At a previous job, we had a mongoDB database that was giving us some trouble by behaving differently between C# and Golang. We would serialize a struct containing a UUID on the C# end, but get a different UUID on the Golang end.

(If you don’t know what a UUID is, all you need to know for this is that it’s a 128-bit long number that serves as a unique ID in many databases, and that it has a human-readable format that looks like this: “xxxxxxxx-xxxx-xxxx-xxxx-xxxxxxxxxxxx”, where x is one of 0-9 or A-F.)

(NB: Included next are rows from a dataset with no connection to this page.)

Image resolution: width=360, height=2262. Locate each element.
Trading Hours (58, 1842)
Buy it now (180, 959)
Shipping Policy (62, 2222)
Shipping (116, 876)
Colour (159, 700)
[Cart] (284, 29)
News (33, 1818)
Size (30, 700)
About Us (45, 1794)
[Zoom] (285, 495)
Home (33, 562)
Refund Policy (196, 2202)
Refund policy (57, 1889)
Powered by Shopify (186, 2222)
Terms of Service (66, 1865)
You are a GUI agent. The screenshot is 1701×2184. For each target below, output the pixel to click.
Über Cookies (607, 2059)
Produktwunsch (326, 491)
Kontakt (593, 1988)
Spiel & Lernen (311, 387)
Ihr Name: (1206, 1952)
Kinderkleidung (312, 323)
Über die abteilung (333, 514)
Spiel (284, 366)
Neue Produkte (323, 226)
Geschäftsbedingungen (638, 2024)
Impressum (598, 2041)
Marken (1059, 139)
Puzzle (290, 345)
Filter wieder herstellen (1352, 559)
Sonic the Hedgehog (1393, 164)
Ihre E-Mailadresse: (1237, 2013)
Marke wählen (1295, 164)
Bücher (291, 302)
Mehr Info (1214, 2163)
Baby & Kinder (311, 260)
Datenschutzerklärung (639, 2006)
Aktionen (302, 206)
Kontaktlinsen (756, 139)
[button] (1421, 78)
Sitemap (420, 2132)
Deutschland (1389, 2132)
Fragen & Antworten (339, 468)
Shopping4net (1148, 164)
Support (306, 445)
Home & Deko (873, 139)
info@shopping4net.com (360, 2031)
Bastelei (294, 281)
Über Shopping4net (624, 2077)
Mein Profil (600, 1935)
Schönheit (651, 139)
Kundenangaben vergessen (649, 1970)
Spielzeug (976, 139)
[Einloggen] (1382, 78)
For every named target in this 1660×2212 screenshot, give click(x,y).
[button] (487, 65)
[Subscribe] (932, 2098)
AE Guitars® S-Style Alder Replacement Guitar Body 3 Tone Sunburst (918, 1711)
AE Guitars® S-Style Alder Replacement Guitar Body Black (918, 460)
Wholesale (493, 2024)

We’d insert something like this on the C# side:

0a3ec7aa-60e3-457b-aca0-9fb9665339bf

And get something like this:

aac73e0a-e360-7b45-aca0-9fb9665339bf

Doing some reading, it turned out that this was a “legacy UUID encoding” of some kind, but none of the documentation I read explained how they were different. One of my co-workers, a clever junior engineer, found a javascript solution that seemed to work, but involved some rather nasty string manipulation:

var hex = uuid.replace(/[{}-]/g, ""); // remove extra characters
var a =
  hex.substr(6, 2) + hex.substr(4, 2) + hex.substr(2, 2) + hex.substr(0, 2);
var b = hex.substr(10, 2) + hex.substr(8, 2);
var c = hex.substr(14, 2) + hex.substr(12, 2);
var d = hex.substr(16, 16);
hex = a + b + c + d;
var base64 = HexToBase64(hex);
return new BinData(3, base64);

Testing the code in Javascript, it seemed to work. So my practical co-worker proposed we simply port the solution to Golang and move on. I was a little nervous: I don’t like putting something in my code I don’t understand. I wanted to take a look under the hood and see if I could find out what was happening, and if so, write a simple, efficient solution. We’d meet back up in 45 minutes. If I couldn’t get anywhere, we’d just go with his solution and move on with our lives.

Using Our Eyes

Show me your flowcharts and conceal your tables, and I shall continue to be mystified. Show me your tables, and I won’t usually need your flowcharts; they’ll be obvious.

Fred Brooks

The first step to decoding any kind of messaging protocol is just to look at the data. As mentioned before, UUIDs have a canonical form. I generated a few UUIDs on the C# end, printed them out in that form, stuck them in the database, pulled them out on the Go end, and printed those out, side-by-side.

c#	golang
`0a3ec7aa-60e3-457b-aca0-9fb9665339bf`	`aac73e0a-e360-7b45-aca0-9fb9665339bf`
`8fc4f550-aeae-4736-8ac2-a16a4d90cf6c`	`50f5c48f-aeae-3647-8ac2-a16a4d90cf6c`
`93e32e64-e78b-4a45-872c-fda57e5c4bea`	`642ee393-8be7-454a-872c-fda57e5c4bea`
`e973437d-0b5b-42ae-923d-cab553eb5aee`	`7d4373e9-5b0b-ae42-923d-cab553eb5aee`

These UUIDs are split up into five sections. Let’s label them 0-1-2-3-4 and examine them one at a time.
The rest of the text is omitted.